I have never regretted being friends with a certain bunch of people because they have been there for me at a certain point of time where I felt really low and just needed positivity. I have always been thankful for their existence in my life. At least, being part of it once. I am not sure when it started that their backs were all turned on me and I was no longer someone that mattered to them. Probably the time when I lost track of everything and was too caught up with ensuring that my partner at that point of time was happy. Maybe right from the start, it was all fake but I would just like to believe that in all of that, some of it were real and happy.
I would never understand how they could tolerate my actions, behaviour, thoughts and words at that point of time because I would too, say that I am never careful with my words and actions. I am sorry for that but I am also glad that I have been better. I did thought of clearing the dark clouds but I thought maybe it would not work out because I don't even know where to begin from. I still do care about most of them, I still do wonder what happened, how it all became like that. I guess I never thought things would turn out so ugly.
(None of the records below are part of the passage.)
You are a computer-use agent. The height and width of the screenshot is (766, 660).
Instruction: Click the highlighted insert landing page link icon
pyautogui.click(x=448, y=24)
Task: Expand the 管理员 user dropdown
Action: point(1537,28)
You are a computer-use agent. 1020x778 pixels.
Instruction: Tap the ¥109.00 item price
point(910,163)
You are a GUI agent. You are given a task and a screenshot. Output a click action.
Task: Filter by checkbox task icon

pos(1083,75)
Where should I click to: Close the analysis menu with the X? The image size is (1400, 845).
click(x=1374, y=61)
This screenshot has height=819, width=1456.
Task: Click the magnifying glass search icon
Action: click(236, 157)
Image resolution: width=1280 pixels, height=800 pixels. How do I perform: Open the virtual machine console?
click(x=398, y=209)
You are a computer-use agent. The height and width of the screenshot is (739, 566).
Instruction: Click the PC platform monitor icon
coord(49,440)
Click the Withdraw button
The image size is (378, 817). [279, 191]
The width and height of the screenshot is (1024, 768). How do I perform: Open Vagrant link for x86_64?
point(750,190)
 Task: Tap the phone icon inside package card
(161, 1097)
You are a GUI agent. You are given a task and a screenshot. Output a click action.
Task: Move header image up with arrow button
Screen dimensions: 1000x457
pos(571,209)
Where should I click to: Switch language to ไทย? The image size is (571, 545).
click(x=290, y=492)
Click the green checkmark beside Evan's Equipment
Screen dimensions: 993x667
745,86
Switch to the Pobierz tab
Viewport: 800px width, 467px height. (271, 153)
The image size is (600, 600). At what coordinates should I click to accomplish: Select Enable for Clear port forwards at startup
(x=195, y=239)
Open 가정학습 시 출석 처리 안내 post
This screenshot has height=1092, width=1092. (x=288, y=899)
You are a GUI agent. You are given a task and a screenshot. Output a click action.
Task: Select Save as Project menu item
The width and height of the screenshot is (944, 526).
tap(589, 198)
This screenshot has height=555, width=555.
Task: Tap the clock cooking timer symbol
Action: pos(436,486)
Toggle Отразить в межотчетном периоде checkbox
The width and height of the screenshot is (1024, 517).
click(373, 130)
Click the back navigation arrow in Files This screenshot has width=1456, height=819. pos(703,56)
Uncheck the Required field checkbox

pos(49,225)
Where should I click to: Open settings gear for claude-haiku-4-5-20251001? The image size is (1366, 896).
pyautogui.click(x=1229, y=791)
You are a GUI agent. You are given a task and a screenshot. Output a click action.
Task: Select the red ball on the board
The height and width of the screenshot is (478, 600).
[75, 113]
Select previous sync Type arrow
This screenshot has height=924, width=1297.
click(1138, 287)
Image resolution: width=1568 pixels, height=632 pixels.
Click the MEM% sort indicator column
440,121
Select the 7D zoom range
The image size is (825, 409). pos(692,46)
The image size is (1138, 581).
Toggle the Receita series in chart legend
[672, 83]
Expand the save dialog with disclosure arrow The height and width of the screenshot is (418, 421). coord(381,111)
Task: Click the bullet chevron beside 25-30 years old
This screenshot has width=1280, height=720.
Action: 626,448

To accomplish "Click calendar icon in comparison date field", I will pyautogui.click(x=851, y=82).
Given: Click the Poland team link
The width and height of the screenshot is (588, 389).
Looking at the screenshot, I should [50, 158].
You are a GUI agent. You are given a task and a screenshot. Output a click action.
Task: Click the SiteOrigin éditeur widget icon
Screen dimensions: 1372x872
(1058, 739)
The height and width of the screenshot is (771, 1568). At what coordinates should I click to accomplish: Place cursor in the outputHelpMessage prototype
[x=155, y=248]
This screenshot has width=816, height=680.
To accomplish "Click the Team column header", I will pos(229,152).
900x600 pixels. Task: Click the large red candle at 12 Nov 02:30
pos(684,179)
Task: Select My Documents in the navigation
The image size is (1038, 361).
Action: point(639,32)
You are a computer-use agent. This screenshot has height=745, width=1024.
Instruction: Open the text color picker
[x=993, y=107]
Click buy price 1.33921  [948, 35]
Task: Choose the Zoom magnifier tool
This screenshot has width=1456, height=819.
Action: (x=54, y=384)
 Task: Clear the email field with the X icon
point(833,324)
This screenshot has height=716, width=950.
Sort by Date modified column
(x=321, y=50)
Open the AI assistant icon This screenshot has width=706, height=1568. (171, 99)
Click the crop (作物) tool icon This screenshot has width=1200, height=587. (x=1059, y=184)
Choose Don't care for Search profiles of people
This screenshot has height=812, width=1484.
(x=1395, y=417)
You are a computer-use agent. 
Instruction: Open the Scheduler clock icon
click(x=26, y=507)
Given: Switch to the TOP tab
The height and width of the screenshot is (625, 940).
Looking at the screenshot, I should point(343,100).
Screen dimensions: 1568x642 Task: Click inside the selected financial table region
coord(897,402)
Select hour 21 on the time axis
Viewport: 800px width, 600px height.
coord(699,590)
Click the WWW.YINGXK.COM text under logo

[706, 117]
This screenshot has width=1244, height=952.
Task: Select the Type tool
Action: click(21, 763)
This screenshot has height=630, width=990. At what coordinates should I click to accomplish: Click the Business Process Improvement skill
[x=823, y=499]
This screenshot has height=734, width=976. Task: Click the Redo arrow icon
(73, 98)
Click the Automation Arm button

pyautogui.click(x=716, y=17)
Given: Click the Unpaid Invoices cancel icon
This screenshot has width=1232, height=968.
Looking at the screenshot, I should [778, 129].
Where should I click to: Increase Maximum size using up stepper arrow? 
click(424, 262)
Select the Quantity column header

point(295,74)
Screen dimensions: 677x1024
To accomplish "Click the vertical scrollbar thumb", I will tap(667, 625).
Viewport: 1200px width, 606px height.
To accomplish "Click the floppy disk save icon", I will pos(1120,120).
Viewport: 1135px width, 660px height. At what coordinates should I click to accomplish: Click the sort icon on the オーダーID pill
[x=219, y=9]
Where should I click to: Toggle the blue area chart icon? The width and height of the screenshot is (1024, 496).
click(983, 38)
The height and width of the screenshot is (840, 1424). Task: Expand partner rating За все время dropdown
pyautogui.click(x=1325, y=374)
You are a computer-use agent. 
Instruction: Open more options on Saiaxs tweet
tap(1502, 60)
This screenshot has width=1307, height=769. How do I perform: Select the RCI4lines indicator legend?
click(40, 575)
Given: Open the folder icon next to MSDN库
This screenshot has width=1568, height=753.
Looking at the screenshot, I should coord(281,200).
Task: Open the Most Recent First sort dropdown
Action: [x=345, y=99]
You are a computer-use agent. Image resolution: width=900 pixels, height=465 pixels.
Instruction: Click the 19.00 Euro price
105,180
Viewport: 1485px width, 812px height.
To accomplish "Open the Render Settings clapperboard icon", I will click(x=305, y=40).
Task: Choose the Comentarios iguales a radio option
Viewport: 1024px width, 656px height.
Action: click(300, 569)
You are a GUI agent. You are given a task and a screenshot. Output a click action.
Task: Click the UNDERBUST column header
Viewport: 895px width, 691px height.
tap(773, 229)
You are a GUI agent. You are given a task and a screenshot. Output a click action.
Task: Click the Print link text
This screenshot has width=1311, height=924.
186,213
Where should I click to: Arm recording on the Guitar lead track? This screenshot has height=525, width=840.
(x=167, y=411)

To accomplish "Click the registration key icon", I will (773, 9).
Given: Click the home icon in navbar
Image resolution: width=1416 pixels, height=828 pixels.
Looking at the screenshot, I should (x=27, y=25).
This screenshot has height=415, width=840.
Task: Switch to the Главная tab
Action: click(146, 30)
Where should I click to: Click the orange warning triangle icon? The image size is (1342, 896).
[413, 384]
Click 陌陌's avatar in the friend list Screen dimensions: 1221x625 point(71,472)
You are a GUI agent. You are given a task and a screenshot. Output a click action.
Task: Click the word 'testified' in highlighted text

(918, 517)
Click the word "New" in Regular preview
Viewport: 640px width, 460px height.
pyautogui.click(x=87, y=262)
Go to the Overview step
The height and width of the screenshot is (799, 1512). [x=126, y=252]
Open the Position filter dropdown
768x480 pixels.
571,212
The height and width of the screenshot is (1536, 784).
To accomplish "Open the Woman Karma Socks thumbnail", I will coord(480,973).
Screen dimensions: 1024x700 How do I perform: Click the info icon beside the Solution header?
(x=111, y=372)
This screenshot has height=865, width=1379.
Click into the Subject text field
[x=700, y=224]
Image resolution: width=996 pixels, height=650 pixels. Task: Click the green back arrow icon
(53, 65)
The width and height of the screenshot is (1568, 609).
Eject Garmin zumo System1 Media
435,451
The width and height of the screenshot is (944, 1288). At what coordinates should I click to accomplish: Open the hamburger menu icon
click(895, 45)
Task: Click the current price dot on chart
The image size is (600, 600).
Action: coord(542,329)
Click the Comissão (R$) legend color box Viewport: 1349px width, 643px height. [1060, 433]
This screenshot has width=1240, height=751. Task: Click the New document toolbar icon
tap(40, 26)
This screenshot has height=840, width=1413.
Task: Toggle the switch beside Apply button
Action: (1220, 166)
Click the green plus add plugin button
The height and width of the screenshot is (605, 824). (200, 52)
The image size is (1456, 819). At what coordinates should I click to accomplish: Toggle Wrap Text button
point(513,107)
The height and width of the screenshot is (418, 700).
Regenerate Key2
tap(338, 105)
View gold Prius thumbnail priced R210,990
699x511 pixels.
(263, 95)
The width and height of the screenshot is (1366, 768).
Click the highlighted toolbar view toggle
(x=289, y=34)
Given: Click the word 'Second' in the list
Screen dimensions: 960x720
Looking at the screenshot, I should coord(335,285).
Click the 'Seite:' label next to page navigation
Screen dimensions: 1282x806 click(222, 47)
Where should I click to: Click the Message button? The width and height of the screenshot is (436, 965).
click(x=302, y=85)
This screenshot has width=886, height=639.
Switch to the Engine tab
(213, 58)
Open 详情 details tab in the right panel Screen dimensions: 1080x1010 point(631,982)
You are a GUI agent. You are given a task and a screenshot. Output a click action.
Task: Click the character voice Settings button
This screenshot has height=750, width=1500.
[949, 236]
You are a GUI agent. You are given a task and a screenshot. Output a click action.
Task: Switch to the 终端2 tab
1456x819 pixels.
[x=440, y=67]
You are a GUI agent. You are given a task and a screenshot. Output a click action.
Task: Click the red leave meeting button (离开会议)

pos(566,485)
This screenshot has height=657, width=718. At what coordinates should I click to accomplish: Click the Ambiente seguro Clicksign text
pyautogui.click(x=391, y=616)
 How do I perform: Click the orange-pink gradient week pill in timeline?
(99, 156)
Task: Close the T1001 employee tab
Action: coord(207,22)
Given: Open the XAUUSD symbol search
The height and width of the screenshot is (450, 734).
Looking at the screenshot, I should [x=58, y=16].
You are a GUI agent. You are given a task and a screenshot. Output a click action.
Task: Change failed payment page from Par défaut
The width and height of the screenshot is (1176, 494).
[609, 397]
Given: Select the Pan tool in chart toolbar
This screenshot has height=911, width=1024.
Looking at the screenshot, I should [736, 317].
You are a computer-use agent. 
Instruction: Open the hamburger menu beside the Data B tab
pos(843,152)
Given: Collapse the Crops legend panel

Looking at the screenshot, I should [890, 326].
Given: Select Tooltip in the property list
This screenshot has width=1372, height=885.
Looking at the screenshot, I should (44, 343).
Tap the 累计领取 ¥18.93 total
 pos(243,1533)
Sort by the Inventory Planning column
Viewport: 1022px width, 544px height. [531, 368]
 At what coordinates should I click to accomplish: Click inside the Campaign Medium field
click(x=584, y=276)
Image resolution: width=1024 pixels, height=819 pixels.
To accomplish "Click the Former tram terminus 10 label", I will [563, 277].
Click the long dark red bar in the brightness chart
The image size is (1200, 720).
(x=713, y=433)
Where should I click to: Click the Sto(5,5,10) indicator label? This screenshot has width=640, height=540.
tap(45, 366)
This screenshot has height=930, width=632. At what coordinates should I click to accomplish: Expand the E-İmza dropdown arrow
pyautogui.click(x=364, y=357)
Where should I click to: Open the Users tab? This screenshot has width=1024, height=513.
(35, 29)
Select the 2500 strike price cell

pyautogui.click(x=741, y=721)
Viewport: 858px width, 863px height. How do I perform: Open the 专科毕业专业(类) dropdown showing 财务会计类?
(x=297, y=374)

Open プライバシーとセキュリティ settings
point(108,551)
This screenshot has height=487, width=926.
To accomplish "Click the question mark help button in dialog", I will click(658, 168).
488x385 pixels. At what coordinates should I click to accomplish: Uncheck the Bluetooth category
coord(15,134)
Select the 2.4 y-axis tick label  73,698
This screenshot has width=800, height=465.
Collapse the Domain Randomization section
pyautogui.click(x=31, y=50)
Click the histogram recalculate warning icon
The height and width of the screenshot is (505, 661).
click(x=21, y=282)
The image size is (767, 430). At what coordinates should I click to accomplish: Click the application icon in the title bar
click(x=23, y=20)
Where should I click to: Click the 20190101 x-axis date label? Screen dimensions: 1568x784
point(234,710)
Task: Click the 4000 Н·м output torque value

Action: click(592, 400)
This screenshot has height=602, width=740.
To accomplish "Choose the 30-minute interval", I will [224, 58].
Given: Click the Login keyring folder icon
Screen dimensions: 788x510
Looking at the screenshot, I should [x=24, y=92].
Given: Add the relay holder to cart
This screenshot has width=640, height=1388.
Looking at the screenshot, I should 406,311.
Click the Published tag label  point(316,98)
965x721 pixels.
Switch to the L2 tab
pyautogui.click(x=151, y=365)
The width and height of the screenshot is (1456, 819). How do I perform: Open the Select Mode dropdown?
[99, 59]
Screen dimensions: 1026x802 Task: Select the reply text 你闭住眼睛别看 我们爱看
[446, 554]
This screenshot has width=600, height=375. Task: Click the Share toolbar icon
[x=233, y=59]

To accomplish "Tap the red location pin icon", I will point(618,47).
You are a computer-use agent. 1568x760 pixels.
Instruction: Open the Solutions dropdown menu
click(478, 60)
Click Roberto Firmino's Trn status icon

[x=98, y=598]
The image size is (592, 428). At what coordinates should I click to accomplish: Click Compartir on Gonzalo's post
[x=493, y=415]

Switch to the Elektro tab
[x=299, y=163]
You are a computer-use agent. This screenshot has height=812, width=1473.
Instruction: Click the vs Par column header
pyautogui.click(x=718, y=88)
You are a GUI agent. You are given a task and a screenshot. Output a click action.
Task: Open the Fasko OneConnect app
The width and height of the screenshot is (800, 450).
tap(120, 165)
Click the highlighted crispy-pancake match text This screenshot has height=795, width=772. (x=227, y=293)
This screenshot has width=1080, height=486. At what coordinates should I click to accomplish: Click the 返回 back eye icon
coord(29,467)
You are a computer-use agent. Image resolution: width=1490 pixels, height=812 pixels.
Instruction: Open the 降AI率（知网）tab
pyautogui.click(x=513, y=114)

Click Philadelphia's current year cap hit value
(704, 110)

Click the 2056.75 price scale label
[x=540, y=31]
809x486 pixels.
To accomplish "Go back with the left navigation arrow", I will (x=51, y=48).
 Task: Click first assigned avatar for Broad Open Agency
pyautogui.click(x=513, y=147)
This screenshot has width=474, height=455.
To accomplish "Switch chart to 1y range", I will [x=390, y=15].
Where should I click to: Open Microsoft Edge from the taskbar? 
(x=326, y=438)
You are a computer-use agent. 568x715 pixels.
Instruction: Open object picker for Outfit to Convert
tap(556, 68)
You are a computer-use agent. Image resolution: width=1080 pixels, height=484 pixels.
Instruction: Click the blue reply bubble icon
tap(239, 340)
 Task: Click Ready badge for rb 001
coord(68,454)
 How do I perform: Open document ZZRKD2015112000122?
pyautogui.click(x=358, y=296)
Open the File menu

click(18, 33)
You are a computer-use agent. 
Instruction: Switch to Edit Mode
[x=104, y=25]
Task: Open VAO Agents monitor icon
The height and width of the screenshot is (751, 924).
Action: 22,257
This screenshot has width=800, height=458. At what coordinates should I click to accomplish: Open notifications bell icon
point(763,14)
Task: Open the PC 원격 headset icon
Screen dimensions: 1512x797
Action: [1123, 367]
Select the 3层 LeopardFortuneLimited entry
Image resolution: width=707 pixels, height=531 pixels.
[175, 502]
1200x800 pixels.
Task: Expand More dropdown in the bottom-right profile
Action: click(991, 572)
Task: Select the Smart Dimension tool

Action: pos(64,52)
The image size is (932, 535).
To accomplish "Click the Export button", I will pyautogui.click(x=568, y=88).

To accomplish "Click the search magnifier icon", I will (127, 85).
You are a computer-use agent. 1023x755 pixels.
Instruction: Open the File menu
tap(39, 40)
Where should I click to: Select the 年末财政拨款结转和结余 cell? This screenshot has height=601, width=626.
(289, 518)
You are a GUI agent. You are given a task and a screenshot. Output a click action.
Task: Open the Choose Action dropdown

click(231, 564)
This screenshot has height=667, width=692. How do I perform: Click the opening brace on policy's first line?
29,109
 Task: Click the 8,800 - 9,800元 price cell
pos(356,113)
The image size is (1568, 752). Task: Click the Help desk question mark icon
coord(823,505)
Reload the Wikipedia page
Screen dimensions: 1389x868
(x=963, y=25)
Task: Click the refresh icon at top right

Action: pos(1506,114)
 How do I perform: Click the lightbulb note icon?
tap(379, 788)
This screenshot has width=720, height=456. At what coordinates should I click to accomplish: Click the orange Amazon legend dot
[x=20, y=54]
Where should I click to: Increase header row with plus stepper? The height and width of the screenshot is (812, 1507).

I am just really tired of figuring out why, trying to think how 2014 has completely turned my life upside down. How people that once asked me how am I, don't anymore. How most of my time was spent with a bunch became alone and pondering why. How I see people to become seeing photos and reminiscing about the past, the good times. I think a lot about things and I really have had enough. It is really tormenting and hurtful and I would wish to stop all of this and the feelings for this.
I would not hope for any of the friendship back, I would not hope to stay in touch, I would not hope for anything but to know why and how. This year, I am not invited. 2 years back, I had my macbook and we were all in the water, happily having a bunch of joy. I never knew how things got into such state and I would want the truth.